This post is one that I’ve been itching to write since last week. Please read it carefully and think it over (even if you are not a New York fundraiser – these discussions are always relevant and they at least give you something to ask counsel in your own state)
I mentioned in the previous Legal Tidbits post that pledge agreements in New York that involve naming recognition are legally enforceable, binding commitments. Technically binding out of one’s estate, too. And, naming recognition would include a named scholarship in addition to an actual name on a plaque somewhere.
The follow-up question I had as a direct result of hearing this info is what about bequest pledges where the naming only takes place upon the receipt of the pledged funds at death?

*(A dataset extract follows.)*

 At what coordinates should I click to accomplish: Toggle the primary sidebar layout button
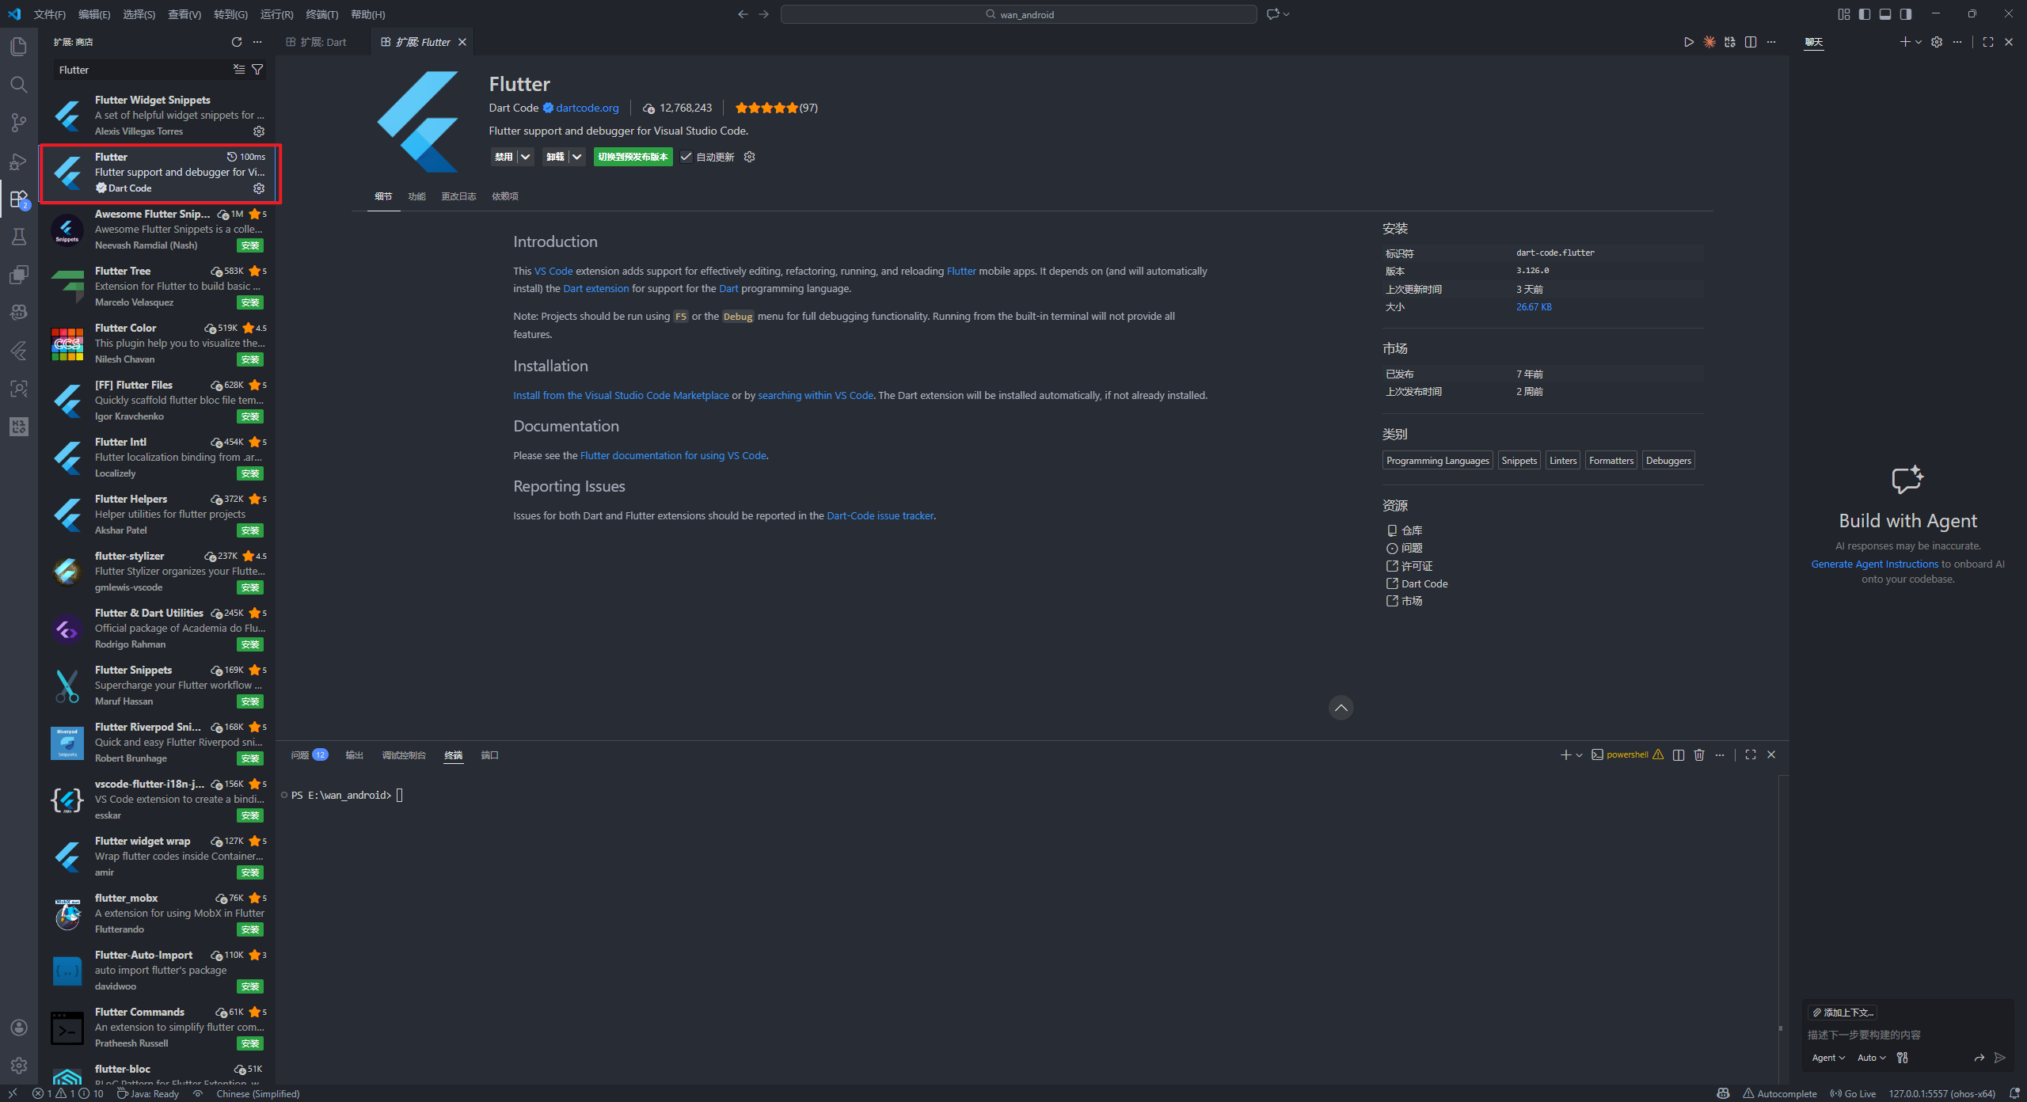coord(1865,14)
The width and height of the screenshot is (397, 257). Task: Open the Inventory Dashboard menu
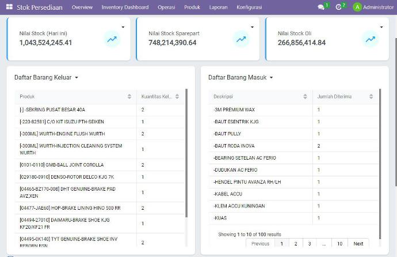click(125, 7)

Surprisingly, top notch counsel said that case law in New York supported what he termed a contract to make a will as also being a binding obligation upon the parties (namely the estate to pay the pledge).
In legal terms, we are looking for consideration (more simply understood as value exchanged) in a contract context. New York courts not only agree that receiving a named honor in exchange for a pledged gift is consideration to create a binding contract, but the courts also agree that a pledge to include a charity in your will that creates an agreed upon naming honor when the bequest matures (gotta love planned giving talk) is also a binding agreement (albeit contingent on both sides fulfilling their promises).
What I am getting at is that in New York, a pledge agreement whereby the donor agrees in writing to include a charity in his or her estate plan in some form or another to receive a naming honor at the time funds reach the charity is ENFORCEABLE as a binding pledge (whether you are included in the estate documents or not).
Long sentences, I know, but you have to say wow.
Sign on the dotted line and it’s a gift? One of my clients – closing this fall alone over $5 million of these – said they didn’t plan to actually list these commitments on their books. Funny thing – from both the accounting and legal points of view, they should be on the books.
OK, I would advocate some substantiation – like are we really in the will or does this donor really have these assets or is there an estate fight brewing. I would keep these for older donors generally. But, they are not only good planned gifts, but they are bookable (at least at present value).